Ein Zeitungsausrufer: Extraausgabee –! Ermordung des Thronfolgers!¹ Da Täta vahaftet!
Ein Korsobesucher (zu seiner Frau): Gottlob kein Jud.
Seine Frau: Komm nach Haus. (Sie zieht ihn weg.)
Zweiter Zeitungsausrufer: Extraausgabee –! Neue Freie Presse! Die Pluttat von Serajevo! Da Täta ein Serbee!
Ein Offizier: Grüß dich Powolny! Also was sagst? Gehst in die Gartenbau?
Zweiter Offizier (mit Spazierstock):Woher denn? G'schlossen!
Der Erste (betroffen): G'schlossen?
Ein Dritter: Ausg'schlossen!
Der Zweite: Wenn ich dir sag!
Der Erste: Also was sagst?
Der Zweite: Na gehn mr halt zum Hopfner.
Der Erste: Selbstverständlich – aber ich mein, was sagst politisch, du bist doch gscheit –
Der Zweite: Weißt, no wer' mr halt (fuchtelt mit dem Spazierstock) – a bisserl a Aufmischung – gar nicht schlecht – kann gar nicht schaden – höxte Zeit –
Der Erste: Bist halt a Feschak. Weißt, einer wird ganz aus'n Häusl sein, der Fallota, der was –
Ein Vierter (tritt lachend hinzu): Grüß dich Nowotny, grüß dich Pokorny, grüß dich Powolny, also du – du bist ja politisch gebildet, also was sagst?
Der Zweite: Weißt, diese Bagasch hat Umtriebe gemacht ganz einfach.
Der Dritte: Weißt – also natürlich.
Der Vierte: Ganz meine Ansicht – gestern hab ich mullattiert –! habts das Bild vom Schönpflug gsehn, Klassikaner!
Der Zweite: Weißt, der Fallota das ist dir ein Patriot, der sagt immer, es genügt nicht, daß man seine Pflicht erfüllt, man muß ein Patriot sein unter Umständ. Wenn der sich was in den Kopf setzt, da gibts keine Würschtel. Weißt was ich glaub? Wern mer halt schwitzen müssen die Täg. No von mir aus!
Der Dritte: Was is mit'n Hopfner?
Der Vierte: Du, hast die zwei Menscher gekannt da?
Der Zweite: Weißt, der Schlepitschka von Schlachtentreu, der is furchtbar gebildet, der liest dir die Presse also auswendig von A bis Z, er sagt wir sollen auch lesen, dort steht sagt er, wir sind für den Frieden wenn auch nicht für den um Frieden um jeden Preis, du is das wahr? (Eine Büfettdame geht vorüber.) Du schau, das ist das Mensch wo ich dir erzählt hab was ich umsonst gehabt hab neulich. (Der Schauspieler Fritz Werner geht vorüber.) Djehre!

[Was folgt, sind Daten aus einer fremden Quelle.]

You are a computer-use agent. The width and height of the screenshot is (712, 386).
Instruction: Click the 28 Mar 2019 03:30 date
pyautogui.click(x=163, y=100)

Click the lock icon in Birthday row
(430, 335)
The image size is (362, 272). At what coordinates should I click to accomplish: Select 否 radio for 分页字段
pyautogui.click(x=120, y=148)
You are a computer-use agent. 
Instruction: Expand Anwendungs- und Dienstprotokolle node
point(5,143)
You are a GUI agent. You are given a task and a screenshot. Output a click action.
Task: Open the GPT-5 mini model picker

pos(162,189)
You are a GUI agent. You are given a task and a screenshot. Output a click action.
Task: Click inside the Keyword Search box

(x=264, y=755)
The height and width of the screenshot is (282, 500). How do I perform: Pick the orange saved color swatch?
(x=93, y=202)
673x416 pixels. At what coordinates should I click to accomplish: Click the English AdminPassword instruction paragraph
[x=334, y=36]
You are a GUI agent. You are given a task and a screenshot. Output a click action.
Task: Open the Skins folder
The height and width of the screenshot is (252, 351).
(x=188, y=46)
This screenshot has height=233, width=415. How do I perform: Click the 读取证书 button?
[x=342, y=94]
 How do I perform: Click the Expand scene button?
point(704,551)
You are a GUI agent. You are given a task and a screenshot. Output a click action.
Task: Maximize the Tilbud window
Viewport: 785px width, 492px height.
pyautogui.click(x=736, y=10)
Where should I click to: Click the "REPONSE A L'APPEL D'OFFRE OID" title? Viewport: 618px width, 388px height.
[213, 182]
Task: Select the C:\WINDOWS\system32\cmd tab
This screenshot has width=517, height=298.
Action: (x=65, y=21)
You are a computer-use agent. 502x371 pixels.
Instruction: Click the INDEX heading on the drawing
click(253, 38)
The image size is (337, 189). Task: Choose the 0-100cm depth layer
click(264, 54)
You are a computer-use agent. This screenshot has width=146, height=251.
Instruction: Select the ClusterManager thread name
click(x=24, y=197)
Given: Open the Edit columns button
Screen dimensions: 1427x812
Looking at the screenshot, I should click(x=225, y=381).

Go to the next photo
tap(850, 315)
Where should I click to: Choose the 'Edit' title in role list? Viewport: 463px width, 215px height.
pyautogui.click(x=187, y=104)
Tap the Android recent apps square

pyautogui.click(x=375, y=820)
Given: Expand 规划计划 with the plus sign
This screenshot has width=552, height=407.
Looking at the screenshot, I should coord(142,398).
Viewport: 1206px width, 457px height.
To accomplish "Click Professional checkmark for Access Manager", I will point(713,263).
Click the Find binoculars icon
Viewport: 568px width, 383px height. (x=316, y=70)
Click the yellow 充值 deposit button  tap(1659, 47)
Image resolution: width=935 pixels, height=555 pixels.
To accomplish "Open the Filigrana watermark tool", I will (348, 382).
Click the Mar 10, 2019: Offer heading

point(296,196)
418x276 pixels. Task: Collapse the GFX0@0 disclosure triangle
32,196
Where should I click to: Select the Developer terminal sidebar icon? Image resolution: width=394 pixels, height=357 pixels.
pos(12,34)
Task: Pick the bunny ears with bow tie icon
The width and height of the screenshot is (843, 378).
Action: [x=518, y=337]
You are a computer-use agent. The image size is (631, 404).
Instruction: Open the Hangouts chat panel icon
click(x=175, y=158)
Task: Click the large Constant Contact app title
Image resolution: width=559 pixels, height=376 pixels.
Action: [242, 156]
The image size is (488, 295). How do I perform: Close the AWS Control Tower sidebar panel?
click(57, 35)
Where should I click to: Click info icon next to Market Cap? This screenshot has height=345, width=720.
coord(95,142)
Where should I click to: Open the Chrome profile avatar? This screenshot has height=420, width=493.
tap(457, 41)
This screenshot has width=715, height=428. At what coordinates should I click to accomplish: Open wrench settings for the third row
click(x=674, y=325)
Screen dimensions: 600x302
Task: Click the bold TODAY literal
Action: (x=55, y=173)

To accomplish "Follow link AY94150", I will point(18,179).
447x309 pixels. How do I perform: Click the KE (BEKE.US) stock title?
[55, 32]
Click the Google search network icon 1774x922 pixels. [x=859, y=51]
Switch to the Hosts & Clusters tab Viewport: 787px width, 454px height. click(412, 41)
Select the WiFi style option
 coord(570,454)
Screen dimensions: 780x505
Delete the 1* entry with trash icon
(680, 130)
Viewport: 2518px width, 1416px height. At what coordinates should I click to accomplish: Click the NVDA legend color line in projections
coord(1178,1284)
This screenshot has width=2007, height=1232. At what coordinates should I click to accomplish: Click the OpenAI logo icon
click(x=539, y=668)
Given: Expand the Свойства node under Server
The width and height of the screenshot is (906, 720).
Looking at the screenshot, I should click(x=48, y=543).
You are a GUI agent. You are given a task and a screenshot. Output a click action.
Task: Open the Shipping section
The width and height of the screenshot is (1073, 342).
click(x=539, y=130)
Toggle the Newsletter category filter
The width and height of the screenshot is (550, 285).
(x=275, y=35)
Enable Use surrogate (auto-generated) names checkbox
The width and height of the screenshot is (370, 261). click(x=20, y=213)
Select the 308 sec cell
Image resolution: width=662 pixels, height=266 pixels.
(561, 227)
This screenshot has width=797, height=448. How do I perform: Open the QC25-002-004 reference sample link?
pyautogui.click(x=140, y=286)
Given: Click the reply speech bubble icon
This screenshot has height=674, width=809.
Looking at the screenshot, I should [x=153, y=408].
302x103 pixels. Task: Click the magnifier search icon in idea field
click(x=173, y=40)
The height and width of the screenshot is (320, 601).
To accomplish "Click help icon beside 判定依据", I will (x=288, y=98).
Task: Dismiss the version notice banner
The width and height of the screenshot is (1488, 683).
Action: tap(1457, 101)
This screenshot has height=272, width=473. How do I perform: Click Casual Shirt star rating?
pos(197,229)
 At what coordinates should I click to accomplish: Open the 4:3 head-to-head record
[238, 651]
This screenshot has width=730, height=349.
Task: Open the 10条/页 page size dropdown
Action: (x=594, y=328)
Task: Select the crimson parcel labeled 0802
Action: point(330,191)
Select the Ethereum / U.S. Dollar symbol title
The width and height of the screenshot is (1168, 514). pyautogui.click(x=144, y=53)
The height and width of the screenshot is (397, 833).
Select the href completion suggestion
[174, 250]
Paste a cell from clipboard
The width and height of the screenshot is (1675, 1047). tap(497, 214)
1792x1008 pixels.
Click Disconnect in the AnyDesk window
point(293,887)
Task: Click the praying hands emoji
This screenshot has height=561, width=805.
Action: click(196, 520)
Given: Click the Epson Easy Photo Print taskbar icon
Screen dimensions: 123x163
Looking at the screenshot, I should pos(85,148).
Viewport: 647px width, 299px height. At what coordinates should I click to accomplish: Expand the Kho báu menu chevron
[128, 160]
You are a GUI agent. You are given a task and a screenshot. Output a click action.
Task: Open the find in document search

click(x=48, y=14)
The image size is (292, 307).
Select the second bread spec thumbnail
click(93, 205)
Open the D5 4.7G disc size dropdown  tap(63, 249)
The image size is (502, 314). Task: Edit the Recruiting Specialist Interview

Der Dritte: Du mir scheint den kenn ich nicht.
Der Vierte: Den kennst nicht? Geh mach keine Gspaß den kennst nicht! Das is doch der Werner!
Der Dritte: Klassisch, weißt was ich mir eingebildet hab, ich hab mir eingebildet, das is der Treumann!
Der Erste: Geh hör auf! Wie kann man denn den Treumann mit dem Werner verwechseln!
Der Zweite: Siehst du, weil du nicht Logik studiert hast – er hat doch konträr den Werner mit dem Treumann verwechselt.
Der Dritte: Weißt, nein – wart (denkt nach). Weißt überhaupt was meine Ansicht is? »Husarenblut« is besser wie »Herbstmanöver«!
Der Zweite: Hör auf.
Der Erste: Du, du bist ja furchtbar gebildet, also –
Der Vierte: Also natürlich war das der Werner!